[Pixel coordinate grounding data]
#####

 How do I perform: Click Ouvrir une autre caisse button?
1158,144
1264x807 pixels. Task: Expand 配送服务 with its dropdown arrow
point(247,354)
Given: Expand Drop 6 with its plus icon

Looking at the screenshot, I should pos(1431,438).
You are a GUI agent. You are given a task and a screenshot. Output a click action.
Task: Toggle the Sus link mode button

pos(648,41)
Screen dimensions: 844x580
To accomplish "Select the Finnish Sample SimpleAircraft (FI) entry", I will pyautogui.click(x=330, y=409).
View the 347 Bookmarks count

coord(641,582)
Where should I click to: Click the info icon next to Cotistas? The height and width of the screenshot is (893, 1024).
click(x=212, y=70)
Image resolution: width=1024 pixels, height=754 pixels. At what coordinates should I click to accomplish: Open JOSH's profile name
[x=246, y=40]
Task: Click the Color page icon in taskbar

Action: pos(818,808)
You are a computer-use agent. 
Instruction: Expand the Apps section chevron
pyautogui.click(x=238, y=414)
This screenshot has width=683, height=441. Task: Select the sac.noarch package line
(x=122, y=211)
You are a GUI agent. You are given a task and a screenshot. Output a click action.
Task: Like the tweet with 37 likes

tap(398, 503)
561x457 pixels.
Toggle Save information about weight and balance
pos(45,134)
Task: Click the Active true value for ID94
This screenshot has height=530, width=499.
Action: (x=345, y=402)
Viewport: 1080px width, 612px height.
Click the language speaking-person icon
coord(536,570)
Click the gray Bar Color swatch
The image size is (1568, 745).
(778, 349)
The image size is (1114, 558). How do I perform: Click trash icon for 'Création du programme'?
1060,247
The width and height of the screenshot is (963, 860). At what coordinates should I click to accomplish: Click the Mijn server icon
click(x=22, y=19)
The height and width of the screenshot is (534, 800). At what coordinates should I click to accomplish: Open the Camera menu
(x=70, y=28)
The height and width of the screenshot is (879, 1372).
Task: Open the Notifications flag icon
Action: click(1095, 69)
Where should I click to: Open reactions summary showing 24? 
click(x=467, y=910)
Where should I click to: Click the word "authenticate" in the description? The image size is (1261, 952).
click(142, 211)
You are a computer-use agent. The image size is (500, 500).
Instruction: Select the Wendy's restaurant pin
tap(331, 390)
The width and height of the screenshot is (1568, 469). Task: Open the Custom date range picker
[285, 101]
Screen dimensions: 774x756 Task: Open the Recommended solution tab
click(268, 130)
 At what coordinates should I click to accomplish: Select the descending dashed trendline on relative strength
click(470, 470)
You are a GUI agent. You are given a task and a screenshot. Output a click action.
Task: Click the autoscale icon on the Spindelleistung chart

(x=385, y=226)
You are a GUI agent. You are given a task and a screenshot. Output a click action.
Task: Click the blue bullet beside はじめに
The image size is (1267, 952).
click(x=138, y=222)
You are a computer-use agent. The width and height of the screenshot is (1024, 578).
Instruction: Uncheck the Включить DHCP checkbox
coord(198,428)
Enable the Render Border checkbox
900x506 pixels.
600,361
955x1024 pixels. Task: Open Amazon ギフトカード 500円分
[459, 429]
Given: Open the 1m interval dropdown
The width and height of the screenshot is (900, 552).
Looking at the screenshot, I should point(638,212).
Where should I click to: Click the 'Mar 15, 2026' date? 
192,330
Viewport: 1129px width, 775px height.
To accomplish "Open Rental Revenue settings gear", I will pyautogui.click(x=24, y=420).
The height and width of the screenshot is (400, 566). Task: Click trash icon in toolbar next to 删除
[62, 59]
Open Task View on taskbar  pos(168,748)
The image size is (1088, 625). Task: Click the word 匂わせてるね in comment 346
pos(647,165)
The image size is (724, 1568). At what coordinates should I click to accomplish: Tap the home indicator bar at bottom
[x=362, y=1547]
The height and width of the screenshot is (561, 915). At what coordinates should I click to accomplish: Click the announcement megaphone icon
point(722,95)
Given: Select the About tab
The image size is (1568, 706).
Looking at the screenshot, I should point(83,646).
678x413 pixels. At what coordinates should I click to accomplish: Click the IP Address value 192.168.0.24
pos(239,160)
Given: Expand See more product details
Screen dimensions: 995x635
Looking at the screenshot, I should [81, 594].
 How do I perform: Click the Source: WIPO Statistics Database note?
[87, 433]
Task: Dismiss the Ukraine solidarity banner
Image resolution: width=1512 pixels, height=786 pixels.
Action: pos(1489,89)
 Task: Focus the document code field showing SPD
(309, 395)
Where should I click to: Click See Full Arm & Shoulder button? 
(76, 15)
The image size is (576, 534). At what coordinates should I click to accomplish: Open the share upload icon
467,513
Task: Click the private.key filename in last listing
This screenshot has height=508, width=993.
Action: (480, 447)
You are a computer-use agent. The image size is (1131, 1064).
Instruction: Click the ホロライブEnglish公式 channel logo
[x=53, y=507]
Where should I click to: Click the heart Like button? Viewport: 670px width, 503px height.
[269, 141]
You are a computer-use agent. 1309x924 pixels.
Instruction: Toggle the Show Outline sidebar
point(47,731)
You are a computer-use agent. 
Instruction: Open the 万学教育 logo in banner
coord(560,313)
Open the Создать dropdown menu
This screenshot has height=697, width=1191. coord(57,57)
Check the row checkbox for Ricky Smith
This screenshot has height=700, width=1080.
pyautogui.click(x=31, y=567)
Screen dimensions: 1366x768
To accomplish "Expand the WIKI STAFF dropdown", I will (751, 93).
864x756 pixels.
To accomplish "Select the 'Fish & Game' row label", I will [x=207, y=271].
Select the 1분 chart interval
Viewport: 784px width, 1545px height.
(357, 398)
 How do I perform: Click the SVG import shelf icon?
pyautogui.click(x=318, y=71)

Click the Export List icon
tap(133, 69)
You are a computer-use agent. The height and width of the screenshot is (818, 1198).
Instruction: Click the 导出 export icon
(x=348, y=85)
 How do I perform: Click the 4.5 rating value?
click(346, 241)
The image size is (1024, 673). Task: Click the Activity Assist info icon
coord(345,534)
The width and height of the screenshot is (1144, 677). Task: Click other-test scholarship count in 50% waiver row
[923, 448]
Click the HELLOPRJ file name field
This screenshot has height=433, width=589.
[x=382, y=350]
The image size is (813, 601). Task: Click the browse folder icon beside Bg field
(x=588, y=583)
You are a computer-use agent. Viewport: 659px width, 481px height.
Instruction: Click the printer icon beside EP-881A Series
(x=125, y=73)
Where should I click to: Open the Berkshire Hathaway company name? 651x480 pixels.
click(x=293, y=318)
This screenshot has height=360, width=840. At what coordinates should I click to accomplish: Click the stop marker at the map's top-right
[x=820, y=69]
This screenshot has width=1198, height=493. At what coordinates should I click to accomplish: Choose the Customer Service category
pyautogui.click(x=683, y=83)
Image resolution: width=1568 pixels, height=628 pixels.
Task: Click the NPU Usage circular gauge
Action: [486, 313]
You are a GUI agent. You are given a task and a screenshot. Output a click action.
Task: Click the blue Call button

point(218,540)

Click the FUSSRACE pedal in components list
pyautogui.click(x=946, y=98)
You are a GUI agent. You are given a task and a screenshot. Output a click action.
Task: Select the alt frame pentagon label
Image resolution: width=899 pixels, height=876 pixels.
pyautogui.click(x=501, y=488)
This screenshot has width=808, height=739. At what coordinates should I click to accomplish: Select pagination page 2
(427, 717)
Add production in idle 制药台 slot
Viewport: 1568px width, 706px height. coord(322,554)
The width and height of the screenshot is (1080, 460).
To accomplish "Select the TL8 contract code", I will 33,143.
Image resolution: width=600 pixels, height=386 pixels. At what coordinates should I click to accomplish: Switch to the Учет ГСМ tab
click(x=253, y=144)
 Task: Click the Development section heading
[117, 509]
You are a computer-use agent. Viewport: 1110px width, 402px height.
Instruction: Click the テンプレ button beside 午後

#####

== Task goal ==
Retype each entry exactly.

== Answer space ==
 How do I perform: Click Ouvrir une autre caisse button?
1158,144
1264x807 pixels. Task: Expand 配送服务 with its dropdown arrow
point(247,354)
Given: Expand Drop 6 with its plus icon

Looking at the screenshot, I should pos(1431,438).
You are a GUI agent. You are given a task and a screenshot. Output a click action.
Task: Toggle the Sus link mode button

pos(648,41)
Screen dimensions: 844x580
To accomplish "Select the Finnish Sample SimpleAircraft (FI) entry", I will pyautogui.click(x=330, y=409).
View the 347 Bookmarks count

coord(641,582)
Where should I click to: Click the info icon next to Cotistas? The height and width of the screenshot is (893, 1024).
click(x=212, y=70)
Image resolution: width=1024 pixels, height=754 pixels. At what coordinates should I click to accomplish: Open JOSH's profile name
[x=246, y=40]
Task: Click the Color page icon in taskbar

Action: pos(818,808)
You are a computer-use agent. 
Instruction: Expand the Apps section chevron
pyautogui.click(x=238, y=414)
This screenshot has width=683, height=441. Task: Select the sac.noarch package line
(x=122, y=211)
You are a GUI agent. You are given a task and a screenshot. Output a click action.
Task: Like the tweet with 37 likes

tap(398, 503)
561x457 pixels.
Toggle Save information about weight and balance
pos(45,134)
Task: Click the Active true value for ID94
This screenshot has height=530, width=499.
Action: (x=345, y=402)
Viewport: 1080px width, 612px height.
Click the language speaking-person icon
coord(536,570)
Click the gray Bar Color swatch
The image size is (1568, 745).
(778, 349)
The image size is (1114, 558). How do I perform: Click trash icon for 'Création du programme'?
1060,247
The width and height of the screenshot is (963, 860). At what coordinates should I click to accomplish: Click the Mijn server icon
click(x=22, y=19)
The height and width of the screenshot is (534, 800). At what coordinates should I click to accomplish: Open the Camera menu
(x=70, y=28)
The height and width of the screenshot is (879, 1372).
Task: Open the Notifications flag icon
Action: click(1095, 69)
Where should I click to: Open reactions summary showing 24? 
click(x=467, y=910)
Where should I click to: Click the word "authenticate" in the description? The image size is (1261, 952).
click(142, 211)
You are a computer-use agent. The image size is (500, 500).
Instruction: Select the Wendy's restaurant pin
tap(331, 390)
The width and height of the screenshot is (1568, 469). Task: Open the Custom date range picker
[285, 101]
Screen dimensions: 774x756 Task: Open the Recommended solution tab
click(268, 130)
 At what coordinates should I click to accomplish: Select the descending dashed trendline on relative strength
click(470, 470)
You are a GUI agent. You are given a task and a screenshot. Output a click action.
Task: Click the autoscale icon on the Spindelleistung chart

(x=385, y=226)
You are a GUI agent. You are given a task and a screenshot. Output a click action.
Task: Click the blue bullet beside はじめに
The image size is (1267, 952).
click(x=138, y=222)
You are a computer-use agent. The width and height of the screenshot is (1024, 578).
Instruction: Uncheck the Включить DHCP checkbox
coord(198,428)
Enable the Render Border checkbox
900x506 pixels.
600,361
955x1024 pixels. Task: Open Amazon ギフトカード 500円分
[459, 429]
Given: Open the 1m interval dropdown
The width and height of the screenshot is (900, 552).
Looking at the screenshot, I should point(638,212).
Where should I click to: Click the 'Mar 15, 2026' date? 
192,330
Viewport: 1129px width, 775px height.
To accomplish "Open Rental Revenue settings gear", I will pyautogui.click(x=24, y=420).
The height and width of the screenshot is (400, 566). Task: Click trash icon in toolbar next to 删除
[62, 59]
Open Task View on taskbar  pos(168,748)
The image size is (1088, 625). Task: Click the word 匂わせてるね in comment 346
pos(647,165)
The image size is (724, 1568). At what coordinates should I click to accomplish: Tap the home indicator bar at bottom
[x=362, y=1547]
The height and width of the screenshot is (561, 915). At what coordinates should I click to accomplish: Click the announcement megaphone icon
point(722,95)
Given: Select the About tab
The image size is (1568, 706).
Looking at the screenshot, I should point(83,646).
678x413 pixels. At what coordinates should I click to accomplish: Click the IP Address value 192.168.0.24
pos(239,160)
Given: Expand See more product details
Screen dimensions: 995x635
Looking at the screenshot, I should [81, 594].
 How do I perform: Click the Source: WIPO Statistics Database note?
[87, 433]
Task: Dismiss the Ukraine solidarity banner
Image resolution: width=1512 pixels, height=786 pixels.
Action: pos(1489,89)
 Task: Focus the document code field showing SPD
(309, 395)
Where should I click to: Click See Full Arm & Shoulder button? 
(76, 15)
The image size is (576, 534). At what coordinates should I click to accomplish: Open the share upload icon
467,513
Task: Click the private.key filename in last listing
This screenshot has height=508, width=993.
Action: (480, 447)
You are a computer-use agent. The image size is (1131, 1064).
Instruction: Click the ホロライブEnglish公式 channel logo
[x=53, y=507]
Where should I click to: Click the heart Like button? Viewport: 670px width, 503px height.
[269, 141]
You are a computer-use agent. 1309x924 pixels.
Instruction: Toggle the Show Outline sidebar
point(47,731)
You are a computer-use agent. 
Instruction: Open the 万学教育 logo in banner
coord(560,313)
Open the Создать dropdown menu
This screenshot has height=697, width=1191. coord(57,57)
Check the row checkbox for Ricky Smith
This screenshot has height=700, width=1080.
pyautogui.click(x=31, y=567)
Screen dimensions: 1366x768
To accomplish "Expand the WIKI STAFF dropdown", I will (751, 93).
864x756 pixels.
To accomplish "Select the 'Fish & Game' row label", I will [x=207, y=271].
Select the 1분 chart interval
Viewport: 784px width, 1545px height.
(357, 398)
 How do I perform: Click the SVG import shelf icon?
pyautogui.click(x=318, y=71)

Click the Export List icon
tap(133, 69)
You are a computer-use agent. The height and width of the screenshot is (818, 1198).
Instruction: Click the 导出 export icon
(x=348, y=85)
 How do I perform: Click the 4.5 rating value?
click(346, 241)
The image size is (1024, 673). Task: Click the Activity Assist info icon
coord(345,534)
The width and height of the screenshot is (1144, 677). Task: Click other-test scholarship count in 50% waiver row
[923, 448]
Click the HELLOPRJ file name field
This screenshot has height=433, width=589.
[x=382, y=350]
The image size is (813, 601). Task: Click the browse folder icon beside Bg field
(x=588, y=583)
You are a computer-use agent. Viewport: 659px width, 481px height.
Instruction: Click the printer icon beside EP-881A Series
(x=125, y=73)
Where should I click to: Open the Berkshire Hathaway company name? 651x480 pixels.
click(x=293, y=318)
This screenshot has height=360, width=840. At what coordinates should I click to accomplish: Click the stop marker at the map's top-right
[x=820, y=69]
This screenshot has width=1198, height=493. At what coordinates should I click to accomplish: Choose the Customer Service category
pyautogui.click(x=683, y=83)
Image resolution: width=1568 pixels, height=628 pixels.
Task: Click the NPU Usage circular gauge
Action: [486, 313]
You are a GUI agent. You are given a task and a screenshot. Output a click action.
Task: Click the blue Call button

point(218,540)

Click the FUSSRACE pedal in components list
pyautogui.click(x=946, y=98)
You are a GUI agent. You are given a task and a screenshot. Output a click action.
Task: Select the alt frame pentagon label
Image resolution: width=899 pixels, height=876 pixels.
pyautogui.click(x=501, y=488)
This screenshot has width=808, height=739. At what coordinates should I click to accomplish: Select pagination page 2
(427, 717)
Add production in idle 制药台 slot
Viewport: 1568px width, 706px height. coord(322,554)
The width and height of the screenshot is (1080, 460).
To accomplish "Select the TL8 contract code", I will 33,143.
Image resolution: width=600 pixels, height=386 pixels. At what coordinates should I click to accomplish: Switch to the Учет ГСМ tab
click(x=253, y=144)
 Task: Click the Development section heading
[117, 509]
You are a computer-use agent. Viewport: 1110px width, 402px height.
Instruction: Click the テンプレ button beside 午後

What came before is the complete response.